Article by Katie Wilkinson
Practitioners in the field of consumer law have been waiting months for the Supreme Court to hand down Judgment in Smith and another v Royal Bank of Scotland [2023] UKSC 34.
Judgment was handed down on 4 October 2023 and the decision reverses the views of the Court of Appeal in Smith v Royal Bank of Scotland plc [2021] EWCA Civ 1832 on the issue of the date that time starts to run for the purposes of the Limitation Act 1980.
Financial institutions would routinely advance defences of limitation in circumstances where the policy of PPI had ‘ended’, usually by way of cancellation, more than 6 years before the claim was issued (the 6-year period being prescribed by s.9 Limitation Act 1980). The largely uncontroversial position was that such claims were prima facie time barred, and thus the claims themselves were statute barred unless a Claimant could establish the right to rely on s.32 (which acts to postpone commencement of the limitation period in cases of ‘fraud, concealment or mistake).
The effect of the Supreme Court Judgment results in cases that were statute barred in light of the Court of Appeal decision, being no longer statute barred in circumstances where the underlying credit agreement subsists as at the date of issue, or to a date within 6 years of the date of issue.

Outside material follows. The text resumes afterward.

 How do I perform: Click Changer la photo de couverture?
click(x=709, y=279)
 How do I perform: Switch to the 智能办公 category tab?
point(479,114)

The Judgment will undoubtedly impact dozens of cases that are currently within the Court system and awaiting trial, and may lead to the issuing of further claims where historical PPI policies once existed on credit agreements that remain live.
Thousands of ‘PPI’ claims have already been issued and heard in the years leading up to the Supreme Court Judgment. At a time when such claims were significantly decreasing in number, it remains to be seen whether the decision will reignite the consumer forums and result in a further round of mass litigation.